Sharma offered a similar assessment but cautioned against viewing it as a competition between freshers and experienced professionals.
 
"The key differentiator today is not years of experience but the willingness and ability to learn continuously," he said.
 
Gupta said the strongest demand currently lies in the three-to-five-year and five-to-ten-year experience bands, as these professionals can execute independently, adopt new technology quickly and translate AI into business outcomes. Fresh graduates remain an important talent pool, he added, but employers now expect greater workplace readiness than before.
 
Sharma cautioned against drawing broad conclusions across industries, saying demand varies significantly by sector and function. However, he agreed that adaptability, continuous learning and the ability to work effectively are becoming more important than experience alone across all career stages.

Companies are redesigning roles, not creating new ones

Experts say the larger transformation is taking place within existing roles rather than through the creation of entirely new ones.
 
Software developers are becoming AI-assisted developers, and recruiters are increasingly using AI for candidate sourcing and assessment.
 
New roles such as AI product managers, AI governance specialists and model evaluators are emerging, but they remain a relatively small part of the workforce.
 
"The biggest employment impact will come from AI becoming a compulsory capability within almost every existing function," Gupta said.
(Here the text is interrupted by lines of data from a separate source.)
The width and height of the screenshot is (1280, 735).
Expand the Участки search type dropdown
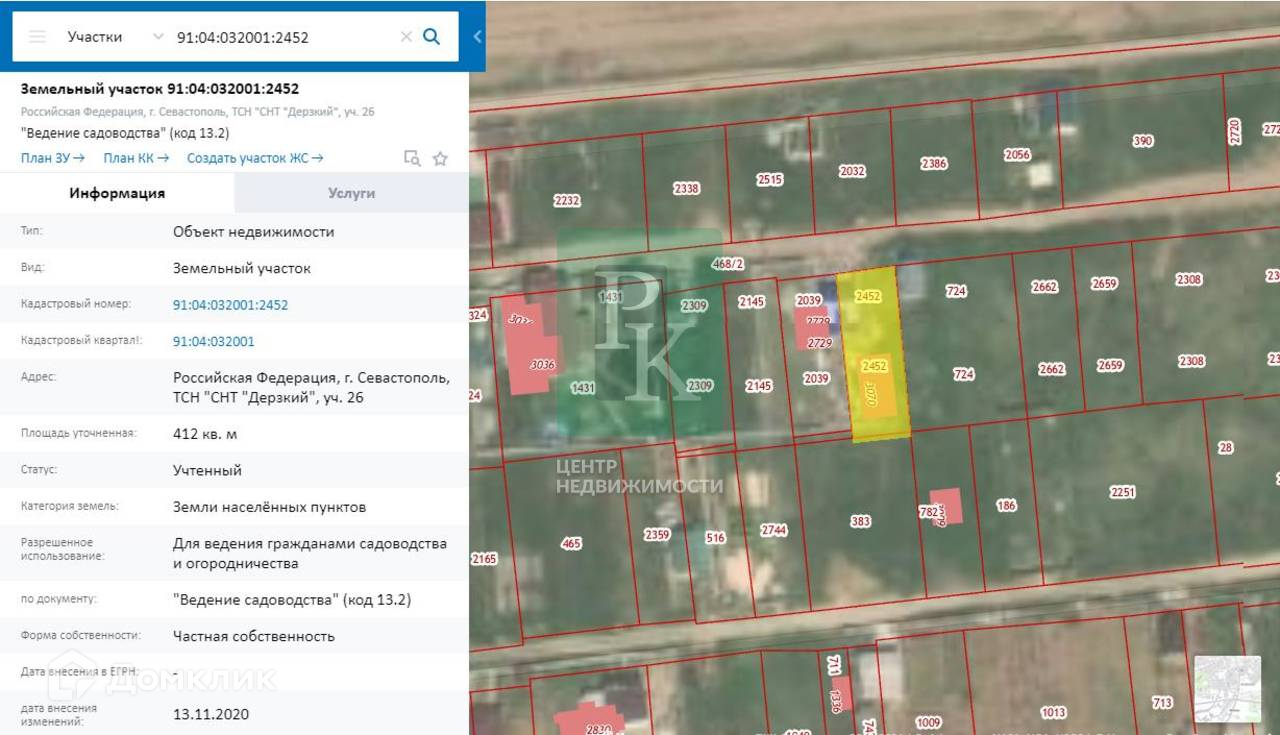[x=157, y=37]
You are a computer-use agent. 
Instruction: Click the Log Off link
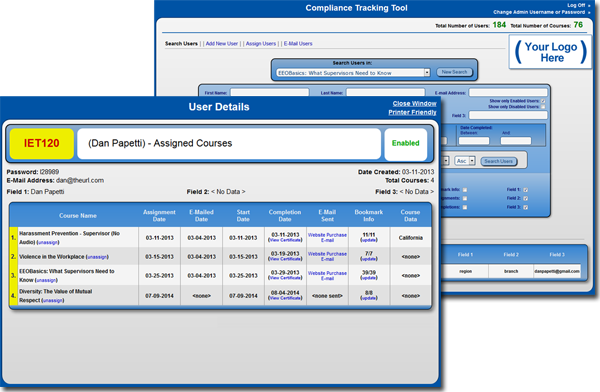pyautogui.click(x=576, y=5)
How will hiring change over the next five years?

The distinction between freshers and experienced professionals is likely to become less relevant over the next five years.
 
Instead, employers are expected to evaluate candidates on how effectively they combine technical expertise, business understanding and AI capabilities.
 
By 2030, years of experience alone are unlikely to be enough.
 
"Experience will continue to matter, but only when it is accompanied by adaptability and continuous learning," Sharma said.
 
Gupta agreed, saying the future belongs to professionals who can combine domain knowledge with AI-enabled execution rather than relying solely on tenure or technical expertise.